### What to work on
Output everything from the start of the items down to and including the line that contains "click(x=214, y=419)" as a numbered list, skipping any blank lines. Leave the pictures out of your answer.

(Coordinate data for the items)
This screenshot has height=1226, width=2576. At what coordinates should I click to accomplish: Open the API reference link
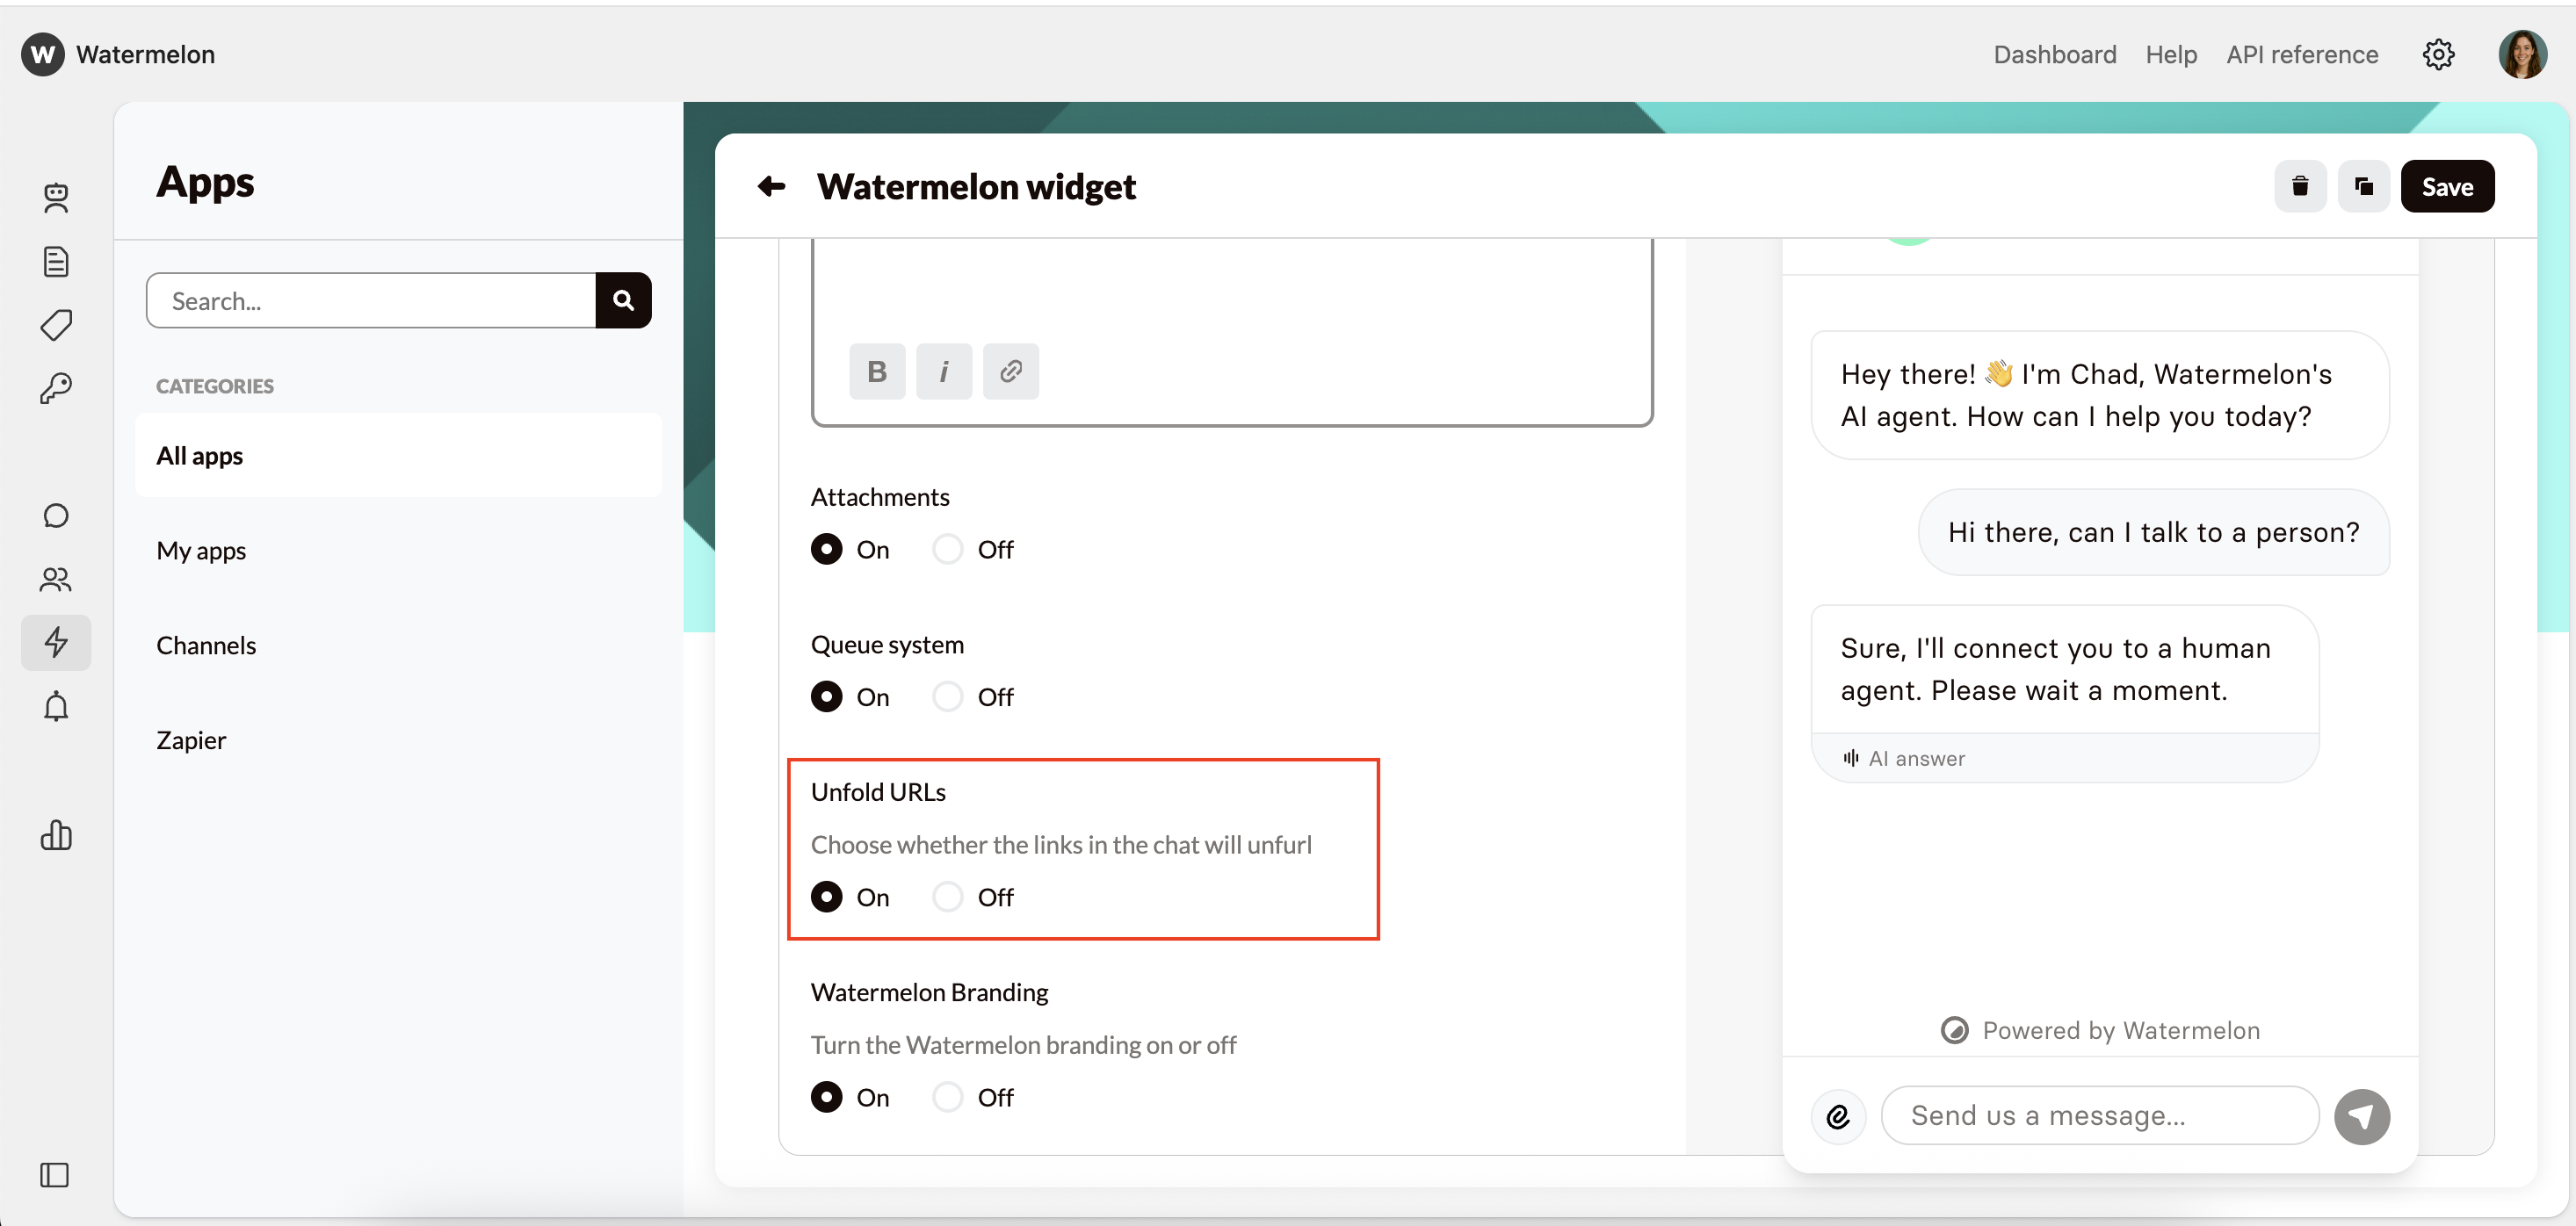[2301, 54]
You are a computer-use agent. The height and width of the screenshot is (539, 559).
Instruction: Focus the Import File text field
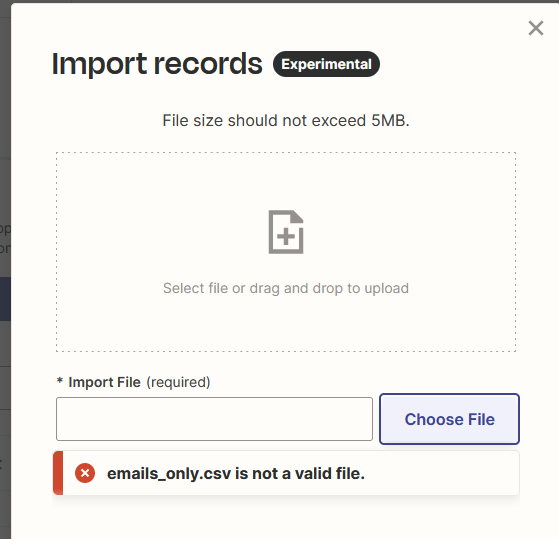click(x=214, y=419)
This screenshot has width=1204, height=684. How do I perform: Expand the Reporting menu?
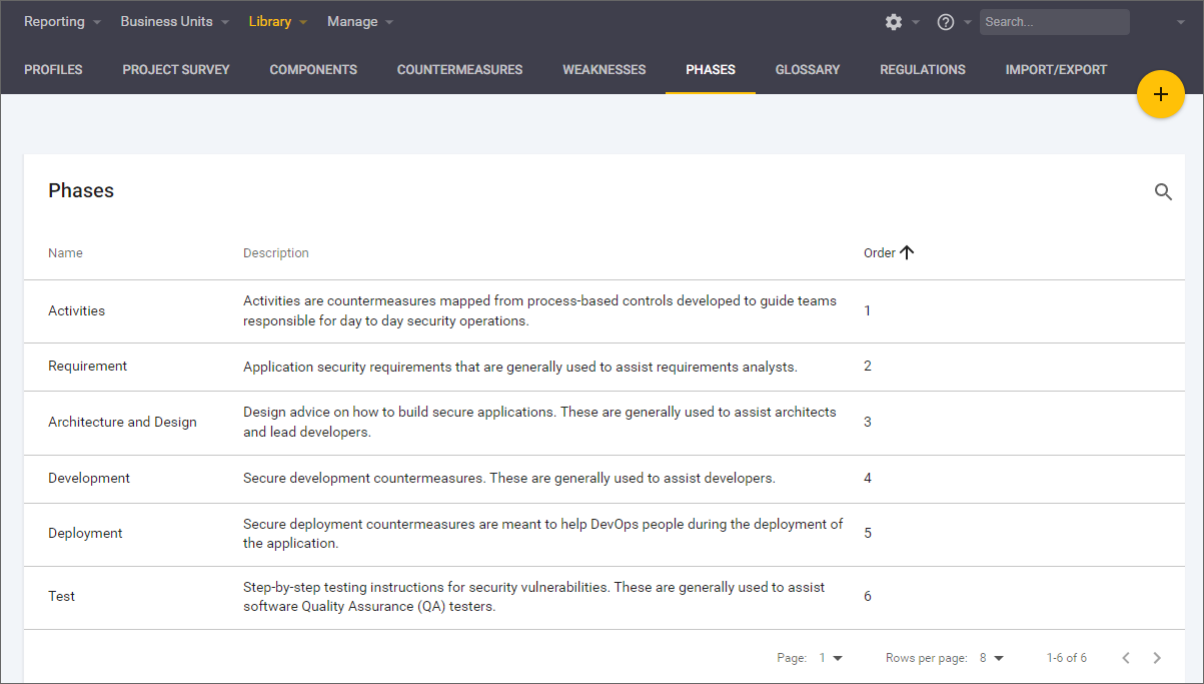click(x=61, y=22)
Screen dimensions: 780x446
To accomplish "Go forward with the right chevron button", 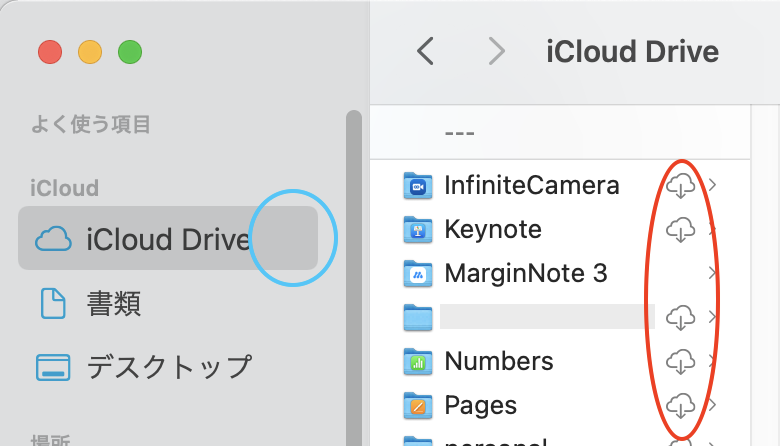I will (x=496, y=51).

### Exercise output
1. This screenshot has height=1226, width=2576. At what coordinates should I click to accomplish: Open the API reference link
2. [2301, 54]
3. You are a computer-use agent. The height and width of the screenshot is (539, 559).
4. Instruction: Focus the Import File text field
5. click(x=214, y=419)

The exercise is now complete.